Barzani'nin batağa saplandığı an, ABD'den açıklama geldi; "Irak'ın toprak bütünlüğü bozulamaz". Sizce bu çıkış samimi mi? Daha doğrusu inandınız mı? Yıllar yılı Kürdistan kurdurmaya çalışanlar nasıl oluyorda, bir anda dönüş yapabiliyor. Kaldı ki, Amerika dünyadaki en modern temsilciliğini Erbil'de inşa etmekte. Tamamlandığında Ermenistan'ın başkenti Erivan'dakini sollayacak. Bağdat'takinden de üstün özellikleri olacak. Hem muhkem, hem teknoloji harikası olacak. Pentagon-NASA karışımı bir şey. Alt tarafı bir temsilcilik demeyin. Ayrılan para tam 600 milyon dolar. Yetmezse bu da arttırılacak. Kalkıp, Irak'ın bütünlüğünden bahsedenler Bağdat'taki "Teknolojik Kale" dururken, Kürt bölgesi için de benzeri, hatta daha ileri seviyede bir temsilcilik öngördüler. Hesap ortada.

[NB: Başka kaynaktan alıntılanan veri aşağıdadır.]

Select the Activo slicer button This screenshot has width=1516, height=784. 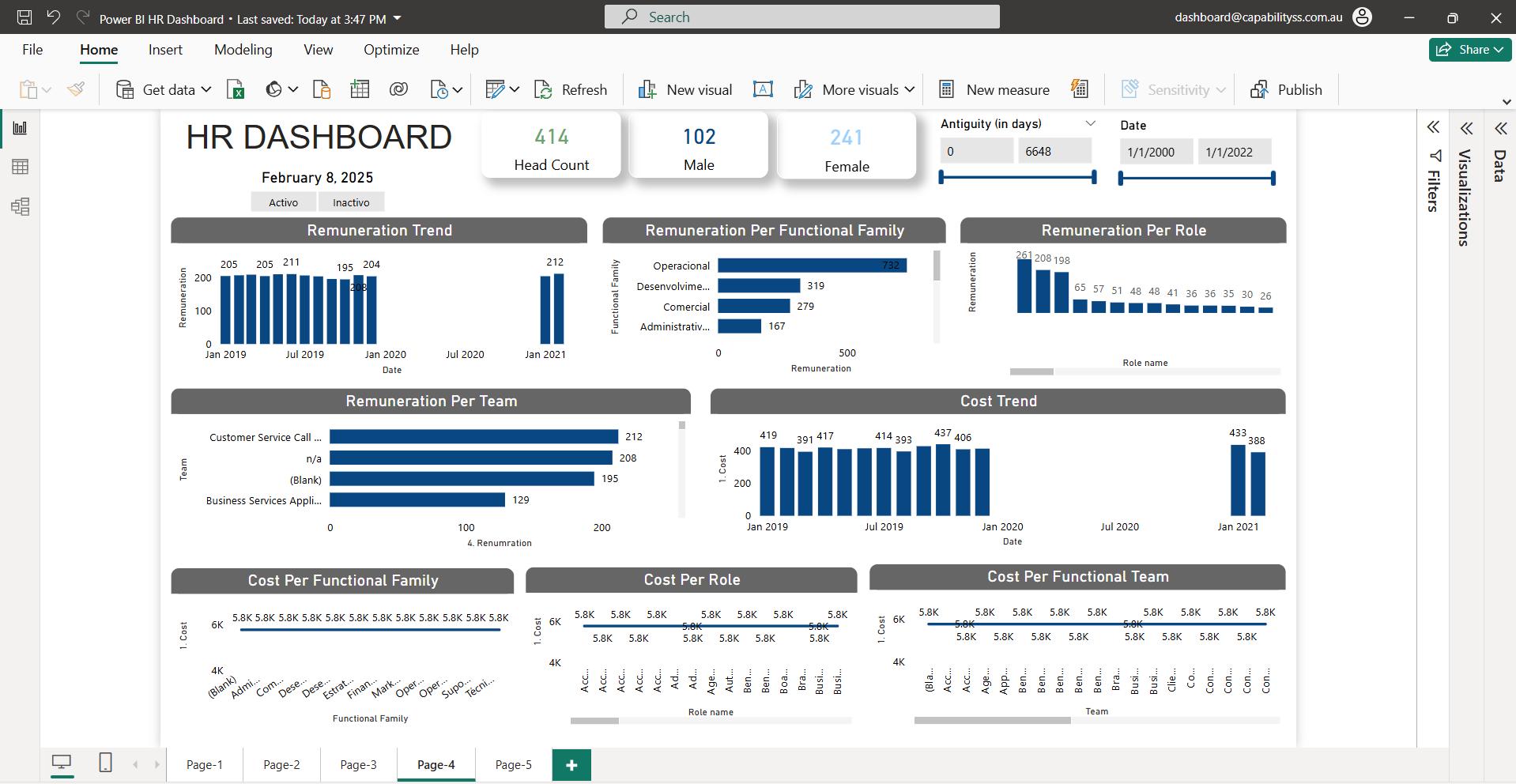coord(283,202)
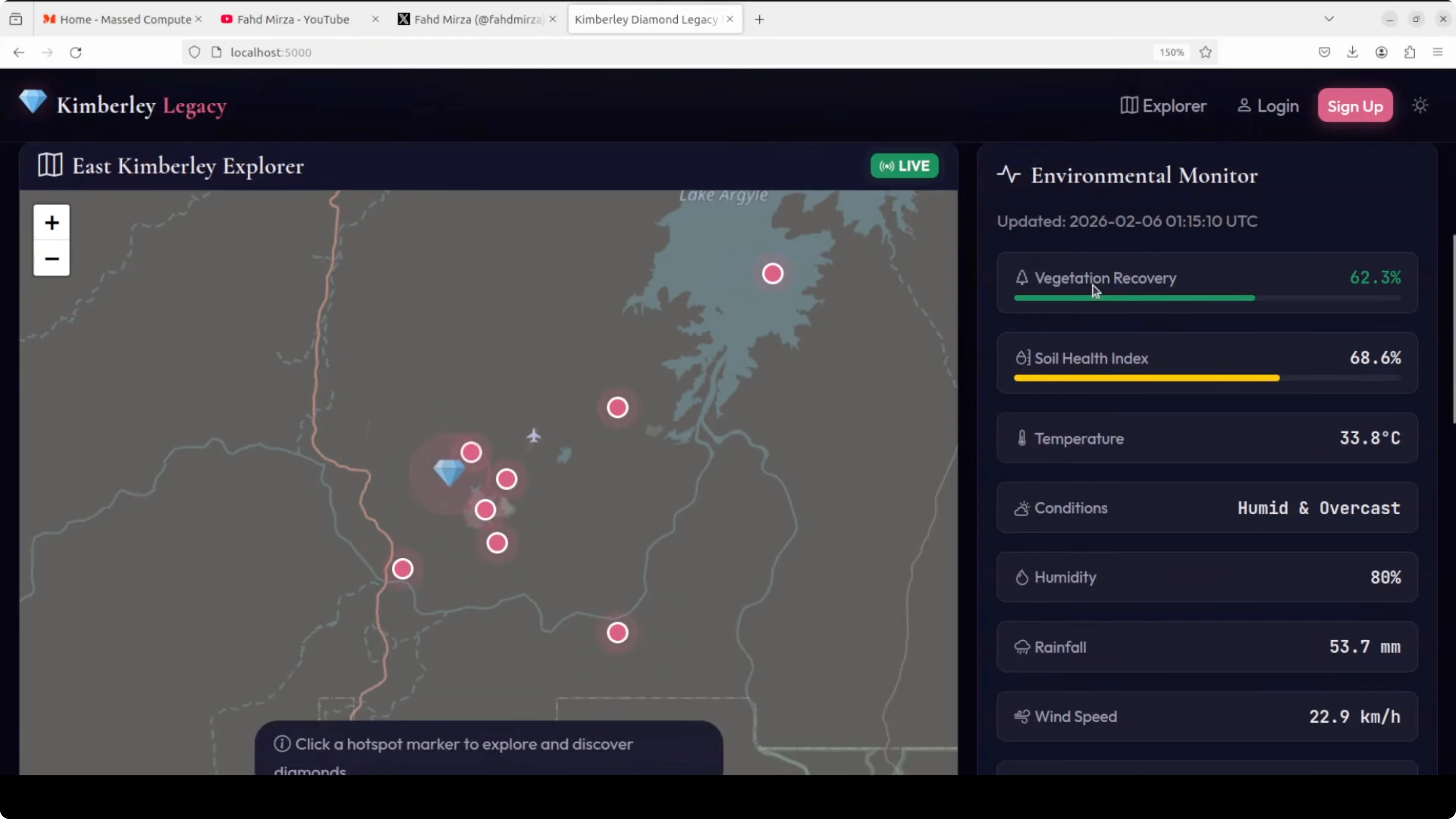1456x819 pixels.
Task: Open the list all tabs dropdown arrow
Action: (1329, 19)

NTV'de Ahmet Yeşiltepe'nin de üstünde durduğu gerçek, gözümüzü açmalı. Irak ve Suriye'nin kuzeyine yapılan havaalanları ise Erbil'in yönetim merkezi olarak planlandığının ispatı. Pentagon'un amaçlarından biri İncirlik'e muhtaç olmamak. Yoksa bunca para niye harcansın?
Davet şart
Doğrudan Siyaset'te çatışma olasılığına kadar her şey konuşuldu. Türkiye'nin yararlanabileceği gelmiş-geçmiş anlaşmaların tamamı incelendi. Sonunda tek çözüm yolu olarak "Bağdat'ın Çağrısı"nda karar kılındı. Bunu ilk dillendiren Doç. Dr. Burak Küntay'dı. O konuşana kadar, her şeyi bildiğini zannedenler 1926'lara kadar geri döndüler. Beğendiğim yorum ise Nurşin Ateşoğlu Güney'den çıktı; "Uluslararası hukukun en önemli yanı, yazılı olmayandır. Yani kim güçlüyse, o kazanır".